*ЧТО НУЖНО СДЕЛАТЬ:*
(a) Как называется книга воспоминаний в статье о мемуарах Ирины Мирошниченко?
(b) Выпишите из статьи о мемуарах Ирины Мирошниченко дословный отрывок: начните с места, где стоят слова «Обо мне написала», и остановитесь после слов «я просто пугалась.».

Советская Мэрилин Монро

Актриса Ирина Мирошниченко написала мемуары

Литература – это искусство. Но актриса Ирина Мирошниченко отнеслась к написанию своих мемуаров довольно поверхностно. Точнее, к диктованию, что очевидно. Книга так и названа, честно: «Расскажу…» Чего ради талантливая актриса продемонстрировала публике отсутствие литературного дара – вопрос. Но книжка раскупится все равно, ведь Ирину Мирошниченко знают и любят по МХТ и по фильмам «Я шагаю по Москве», «Андрей Рублев», «Дядя Ваня», «Старый Новый год» и пр. Отрывки из мемуаров актрисы – сегодня в «МК».

Актриса Ирина Мирошниченко написала мемуары

«Мэрилин Монро – это за гранью»

Обо мне написала одна бельгийская газета после просмотра «Дяди Вани»: «Это приехала советская Мэрилин Монро». Я жутко испугалась, что после такой статьи, после таких эпитетов меня не выпустят ни за какую границу. Потому что для нас это была не похвала, а, наоборот, хула. Что такое Мэрилин Монро для тех советских времен? Это нечто совершенно невозможное, что-то «вульгарное», западное, «сексапильное», экстравагантное и вообще что-то за гранью. Советская девушка не могла быть на нее похожа. И то, что меня сравнивали с ней, в данном случае было не комплиментом, а наоборот. Это сегодня каждая бы мечтала, чтобы ее так называли. А по тем временам я просто пугалась.

Андрей Кончаловский: не в списке

У меня есть совершенно замечательная фотография Валеры Плотникова, которую вот уж «желтая пресса» раздула бы, расписала бы. Но, слава Богу, теперь есть книга Андрея Кончаловского, и я не в списке его женщин. Не знаю, хорошо это или плохо. Жаль или нет, но по крайней мере в то время и в те годы даже в голову не приходило, мне точно, и я думаю, что ему тоже. Потому что у него была совершенно другая жизнь, была француженка-жена. И она была на сносях, и мы все знали. И Андрей был влюбленный, очень широкий, хлебосольный и очень интересный человек.

Роман Виктюк

Помимо своих талантов, и творческих и человеческих, Рома обладает фантастическим умением всех обманывать. «Я у тебя буду в шесть часов», — скажет он, и очень убедительно. Я, как дурочка, уже готовлю, накрываю на стол, знаю, что будет. Но ничего подобного. В шесть его нет, в семь его нет, без чего-то восемь звонит: «Ируся, ты понимаешь, я сейчас…» Полетело-полетело, понятно, что подводит. «Я буду после десяти!» После десяти, что-нибудь в районе одиннадцати, звонок в дверь, стоит он и еще человека три с ним. Какие-то молодые парни, актеры какие-то. Кто-то замызганный, замусоленный. Кто-то, наоборот, какой-то весь наряженный. Глаза у всех одержимые. Ясно, что идут с репетиции. Все голодные. Тут же, все, что у меня есть в холодильнике, мечу на стол, и всех кормлю-пою, долго разговариваем.

*СОХРАНЁННЫЕ ДАННЫЕ:*

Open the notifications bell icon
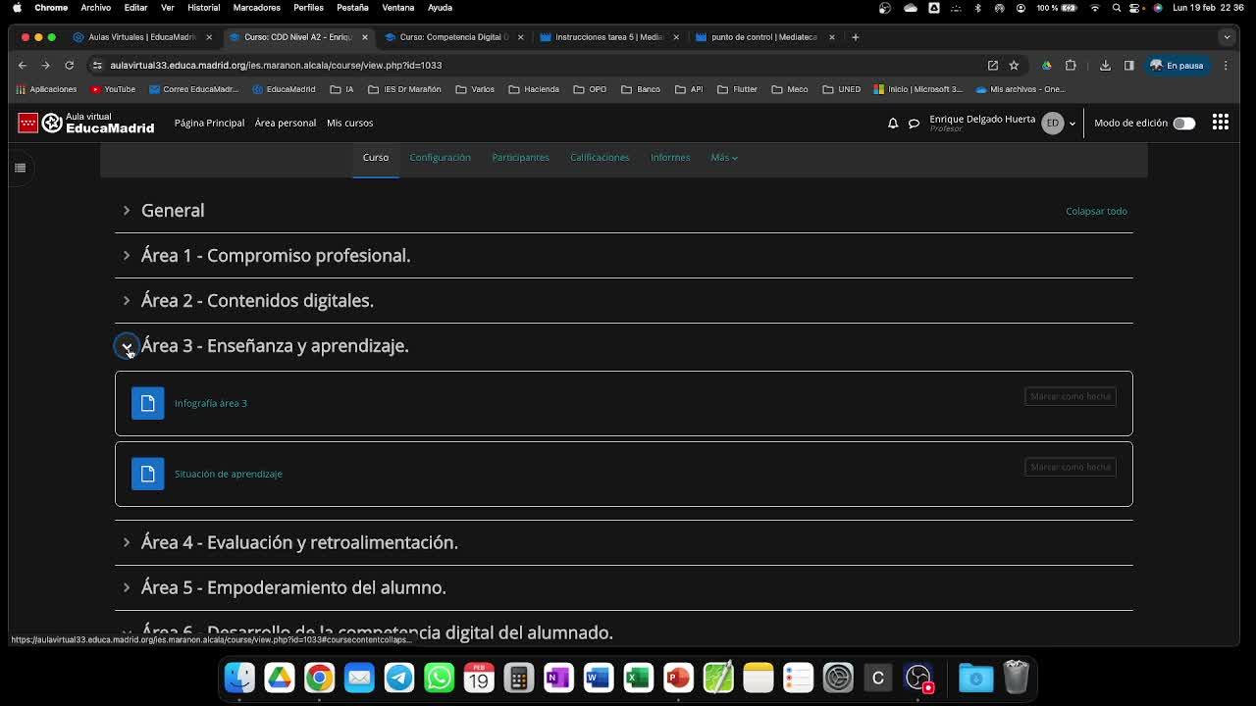1256x706 pixels. click(x=893, y=124)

*ОТВЕТЫ ПО ПОРЯДКУ:*
(a) Книга называется «Расскажу…».

(b)
Обо мне написала одна бельгийская газета после просмотра «Дяди Вани»: «Это приехала советская Мэрилин Монро». Я жутко испугалась, что после такой статьи, после таких эпитетов меня не выпустят ни за какую границу. Потому что для нас это была не похвала, а, наоборот, хула. Что такое Мэрилин Монро для тех советских времен? Это нечто совершенно невозможное, что-то «вульгарное», западное, «сексапильное», экстравагантное и вообще что-то за гранью. Советская девушка не могла быть на нее похожа. И то, что меня сравнивали с ней, в данном случае было не комплиментом, а наоборот. Это сегодня каждая бы мечтала, чтобы ее так называли. А по тем временам я просто пугалась.